Die Gewitterstimmungen von Albert Stagura auf den beiden Bildern oben sind natürlich viel besser als das Bild von Crola. Es stellt sich nur die Frage, ob der Maler en plein air dies Gewitter hier hätte kommen fühlen. Das ist ein Photo vom Chiemsee aus dem Jahre 2012, als ähnliche ➱Gewitter, wie Bayern sie in der letzten Woche erlebte, über den Chiemsee tobten.

Heinrich Crola kam 1825 nach Dresden und wurde Schüler von Caspar David Friedrich und Johan Christian Clausen Dahl. Sein Geld verdiente er als Dosenmaler (sein Großvater war ein berühmter Porzellanmaler gewesen) bei einem Dresdner Fabrikanten, er war damit nicht unglücklich: Der Erwerb durch die Dosenmalerei ging mir leicht von der Hand. Dadurch konnte ich auch meinen sehnlichen Wunsch erfüllen, einige Wochen in der Sächsischen Schweiz zuzubringen, versichert er uns in seinen Erinnerungen.

1828 wird der Herzog von Coburg-Gotha (der Vater von Victorias Ehemann ➱Albert) beim sächsischen Kronprinzen einige Arbeiten von Crola. Und schon hat er einen Vertrag beim Herzog und darf Schlösser und Landschaften rund um Gotha malen (dies hier ist nicht Gotha, dies ist die biedermeierliche Elbe bei Loschwitz). Aber das Leben als Auftragsmaler gefällt ihm partout nicht, er hat diese romantische Idee vom ➱Künstler auf Wanderschaft. Eichendorff würde sagen: Mich brennts in meinen Reiseschuhn, Fort mit der Zeit zu schreiten.

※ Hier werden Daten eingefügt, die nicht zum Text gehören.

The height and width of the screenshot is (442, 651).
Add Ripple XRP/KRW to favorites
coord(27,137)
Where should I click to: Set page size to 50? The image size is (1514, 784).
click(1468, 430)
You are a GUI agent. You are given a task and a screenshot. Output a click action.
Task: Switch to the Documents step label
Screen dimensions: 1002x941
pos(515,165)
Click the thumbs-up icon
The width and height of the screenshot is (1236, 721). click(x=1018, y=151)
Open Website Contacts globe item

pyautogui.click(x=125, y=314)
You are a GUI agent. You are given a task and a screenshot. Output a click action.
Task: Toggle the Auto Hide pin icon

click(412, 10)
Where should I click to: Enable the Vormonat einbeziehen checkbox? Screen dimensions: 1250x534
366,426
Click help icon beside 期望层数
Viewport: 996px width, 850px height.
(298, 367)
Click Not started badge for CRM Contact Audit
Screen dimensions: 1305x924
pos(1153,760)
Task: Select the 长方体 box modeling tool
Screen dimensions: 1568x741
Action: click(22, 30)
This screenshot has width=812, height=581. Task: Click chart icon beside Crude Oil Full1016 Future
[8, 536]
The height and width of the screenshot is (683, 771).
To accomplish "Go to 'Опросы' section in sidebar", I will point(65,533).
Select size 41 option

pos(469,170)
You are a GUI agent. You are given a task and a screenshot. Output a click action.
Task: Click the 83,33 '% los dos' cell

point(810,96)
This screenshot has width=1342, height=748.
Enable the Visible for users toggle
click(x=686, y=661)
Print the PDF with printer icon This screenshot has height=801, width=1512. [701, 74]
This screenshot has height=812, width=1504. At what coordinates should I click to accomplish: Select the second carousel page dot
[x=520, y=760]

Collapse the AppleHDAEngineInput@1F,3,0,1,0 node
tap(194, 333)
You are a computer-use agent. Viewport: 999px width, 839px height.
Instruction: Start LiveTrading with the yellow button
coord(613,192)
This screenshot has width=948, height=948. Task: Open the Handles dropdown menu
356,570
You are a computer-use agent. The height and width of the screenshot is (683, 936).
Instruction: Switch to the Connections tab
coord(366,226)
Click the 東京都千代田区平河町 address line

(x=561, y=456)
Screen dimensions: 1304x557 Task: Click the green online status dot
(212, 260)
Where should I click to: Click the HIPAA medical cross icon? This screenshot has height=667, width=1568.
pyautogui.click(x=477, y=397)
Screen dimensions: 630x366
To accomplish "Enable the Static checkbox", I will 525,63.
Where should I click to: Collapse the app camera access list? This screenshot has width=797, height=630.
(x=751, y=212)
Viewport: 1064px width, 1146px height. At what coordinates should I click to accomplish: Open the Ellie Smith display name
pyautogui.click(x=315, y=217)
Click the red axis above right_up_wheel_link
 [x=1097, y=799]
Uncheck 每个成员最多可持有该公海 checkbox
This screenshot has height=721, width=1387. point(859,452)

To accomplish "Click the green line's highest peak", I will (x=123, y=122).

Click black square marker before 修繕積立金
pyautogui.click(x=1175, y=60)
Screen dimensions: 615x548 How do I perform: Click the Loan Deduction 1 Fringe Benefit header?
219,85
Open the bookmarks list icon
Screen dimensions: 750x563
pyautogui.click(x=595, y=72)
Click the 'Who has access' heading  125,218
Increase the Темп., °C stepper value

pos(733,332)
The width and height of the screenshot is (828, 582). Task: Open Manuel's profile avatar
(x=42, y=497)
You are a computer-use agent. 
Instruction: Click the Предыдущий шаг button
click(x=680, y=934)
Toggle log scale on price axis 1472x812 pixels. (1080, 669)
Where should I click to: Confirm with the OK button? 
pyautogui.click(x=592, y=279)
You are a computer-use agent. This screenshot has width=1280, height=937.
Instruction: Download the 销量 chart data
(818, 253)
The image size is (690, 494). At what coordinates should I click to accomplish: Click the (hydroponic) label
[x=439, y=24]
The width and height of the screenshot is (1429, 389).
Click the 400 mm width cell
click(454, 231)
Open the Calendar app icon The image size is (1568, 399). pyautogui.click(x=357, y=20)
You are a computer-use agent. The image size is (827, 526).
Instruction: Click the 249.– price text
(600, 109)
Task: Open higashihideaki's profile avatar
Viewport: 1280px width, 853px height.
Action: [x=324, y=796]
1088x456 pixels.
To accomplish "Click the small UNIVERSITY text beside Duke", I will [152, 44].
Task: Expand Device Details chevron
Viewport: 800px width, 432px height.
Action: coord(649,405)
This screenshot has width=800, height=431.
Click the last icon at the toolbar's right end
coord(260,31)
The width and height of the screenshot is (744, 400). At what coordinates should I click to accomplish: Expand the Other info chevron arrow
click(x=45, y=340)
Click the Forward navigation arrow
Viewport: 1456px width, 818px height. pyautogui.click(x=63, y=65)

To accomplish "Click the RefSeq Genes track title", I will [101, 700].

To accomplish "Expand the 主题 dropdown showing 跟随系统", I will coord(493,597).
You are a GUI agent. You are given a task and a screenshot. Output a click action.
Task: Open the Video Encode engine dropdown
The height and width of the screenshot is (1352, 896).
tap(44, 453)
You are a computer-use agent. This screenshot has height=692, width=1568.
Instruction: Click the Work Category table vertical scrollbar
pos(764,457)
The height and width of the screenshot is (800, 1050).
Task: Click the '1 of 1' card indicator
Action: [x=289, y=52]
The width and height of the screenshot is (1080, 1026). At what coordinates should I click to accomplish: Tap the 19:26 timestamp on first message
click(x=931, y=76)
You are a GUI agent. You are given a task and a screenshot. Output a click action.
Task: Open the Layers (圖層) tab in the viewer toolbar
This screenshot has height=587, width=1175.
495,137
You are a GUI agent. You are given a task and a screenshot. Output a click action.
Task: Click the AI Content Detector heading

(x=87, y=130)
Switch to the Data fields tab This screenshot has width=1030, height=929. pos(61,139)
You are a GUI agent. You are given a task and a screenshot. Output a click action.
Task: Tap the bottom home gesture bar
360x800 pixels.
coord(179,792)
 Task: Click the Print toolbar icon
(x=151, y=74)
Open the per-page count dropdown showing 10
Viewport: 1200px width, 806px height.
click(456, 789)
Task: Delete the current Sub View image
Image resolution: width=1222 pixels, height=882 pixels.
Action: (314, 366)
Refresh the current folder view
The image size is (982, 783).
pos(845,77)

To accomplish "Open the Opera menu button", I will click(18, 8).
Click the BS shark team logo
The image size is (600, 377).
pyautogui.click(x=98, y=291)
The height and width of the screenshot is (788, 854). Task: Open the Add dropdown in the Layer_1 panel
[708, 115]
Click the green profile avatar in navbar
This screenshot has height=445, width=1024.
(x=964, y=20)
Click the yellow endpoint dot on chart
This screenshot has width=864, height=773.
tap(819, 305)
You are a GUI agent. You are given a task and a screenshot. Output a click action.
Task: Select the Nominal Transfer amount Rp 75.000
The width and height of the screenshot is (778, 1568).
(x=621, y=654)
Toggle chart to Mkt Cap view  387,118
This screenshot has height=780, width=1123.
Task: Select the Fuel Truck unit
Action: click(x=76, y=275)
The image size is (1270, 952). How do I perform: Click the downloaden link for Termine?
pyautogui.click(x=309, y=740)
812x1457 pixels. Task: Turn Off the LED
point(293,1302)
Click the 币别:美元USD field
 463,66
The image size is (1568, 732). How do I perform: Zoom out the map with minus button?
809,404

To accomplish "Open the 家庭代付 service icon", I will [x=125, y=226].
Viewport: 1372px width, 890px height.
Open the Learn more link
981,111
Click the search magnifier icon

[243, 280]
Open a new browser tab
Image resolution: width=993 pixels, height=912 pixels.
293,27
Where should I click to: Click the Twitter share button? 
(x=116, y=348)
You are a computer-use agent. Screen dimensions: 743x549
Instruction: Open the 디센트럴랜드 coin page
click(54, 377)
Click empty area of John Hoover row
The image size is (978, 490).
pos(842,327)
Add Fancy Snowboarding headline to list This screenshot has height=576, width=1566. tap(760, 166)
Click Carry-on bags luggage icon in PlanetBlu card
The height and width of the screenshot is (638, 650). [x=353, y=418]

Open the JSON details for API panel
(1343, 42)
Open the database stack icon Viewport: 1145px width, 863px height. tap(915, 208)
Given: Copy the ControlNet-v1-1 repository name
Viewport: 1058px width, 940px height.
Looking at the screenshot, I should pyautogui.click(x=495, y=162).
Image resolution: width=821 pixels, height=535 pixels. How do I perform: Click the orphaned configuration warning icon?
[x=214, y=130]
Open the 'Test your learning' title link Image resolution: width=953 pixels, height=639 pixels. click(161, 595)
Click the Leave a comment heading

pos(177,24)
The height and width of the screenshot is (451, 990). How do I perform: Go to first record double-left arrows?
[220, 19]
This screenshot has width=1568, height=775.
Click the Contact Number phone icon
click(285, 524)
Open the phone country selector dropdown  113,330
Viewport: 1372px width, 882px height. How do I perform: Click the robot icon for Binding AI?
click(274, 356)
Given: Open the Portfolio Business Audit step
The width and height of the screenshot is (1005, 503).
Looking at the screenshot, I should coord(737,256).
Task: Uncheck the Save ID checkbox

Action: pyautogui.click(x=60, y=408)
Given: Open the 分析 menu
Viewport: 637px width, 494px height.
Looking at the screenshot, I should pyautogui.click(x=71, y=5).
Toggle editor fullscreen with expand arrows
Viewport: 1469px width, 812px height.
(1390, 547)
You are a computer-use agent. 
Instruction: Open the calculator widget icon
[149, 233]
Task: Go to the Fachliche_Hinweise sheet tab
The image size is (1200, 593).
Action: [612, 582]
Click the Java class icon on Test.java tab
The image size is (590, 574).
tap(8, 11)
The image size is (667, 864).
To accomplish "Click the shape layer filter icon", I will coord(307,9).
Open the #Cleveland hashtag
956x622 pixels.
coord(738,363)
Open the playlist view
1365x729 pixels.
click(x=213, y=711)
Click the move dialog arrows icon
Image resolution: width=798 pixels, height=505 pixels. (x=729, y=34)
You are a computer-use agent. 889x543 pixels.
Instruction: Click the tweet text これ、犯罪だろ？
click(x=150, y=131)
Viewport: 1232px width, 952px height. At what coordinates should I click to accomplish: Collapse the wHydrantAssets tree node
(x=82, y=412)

Crola bezeichnet das Leben in Abhängigkeit vom Herzog als Kometenschwanzleben, ein wunderbares Wort. Er verlässt den Herzog und das freie Quartier auf dem Seeberg: Das Kometenschwanzleben in Coburg und Gotha wurde mir von Woche zu Woche zuwider. In Gotha war mir auf dem Grimmstein eine Wohnung auf dem vom letzten Gothaischen Herzog her bekannten Observatorium angewiesen worden. Von der Höhe dieses Schlosses gewahrte man in duftiger Ferne den blauen Streif des Brockengebirges. Täglich richtete ich mit sehnsüchtigem Verlangen das Fernglas hinüber.

Der Herzog lässt den jungen Mann gerne gehen: Meine Manieren fanden bei besonderen Gelegenheiten so wenig Beifall, dass der Herzog mich eines Tages wissen liess, er wolle mich nicht abhalten, unabhängig von seinen Diensten meine Studien fortzusetzen. Von nun an malt er keine Dosen keine gothaischen Schlösser mehr. Jetzt gibt es kein Kometenschwanzleben mehr, jetzt ist er ein freier Mann, um geradewohl in das offene Meer des Lebens hineinzusegeln. Im Ilsetal wird er die Berliner Malerin und Bankierstochter Elisabeth Fränkel kennenlernen. Und heiraten. Wenn man eine Bankierstochter heiratet, dann hat man kein Kometenschwanzleben mehr.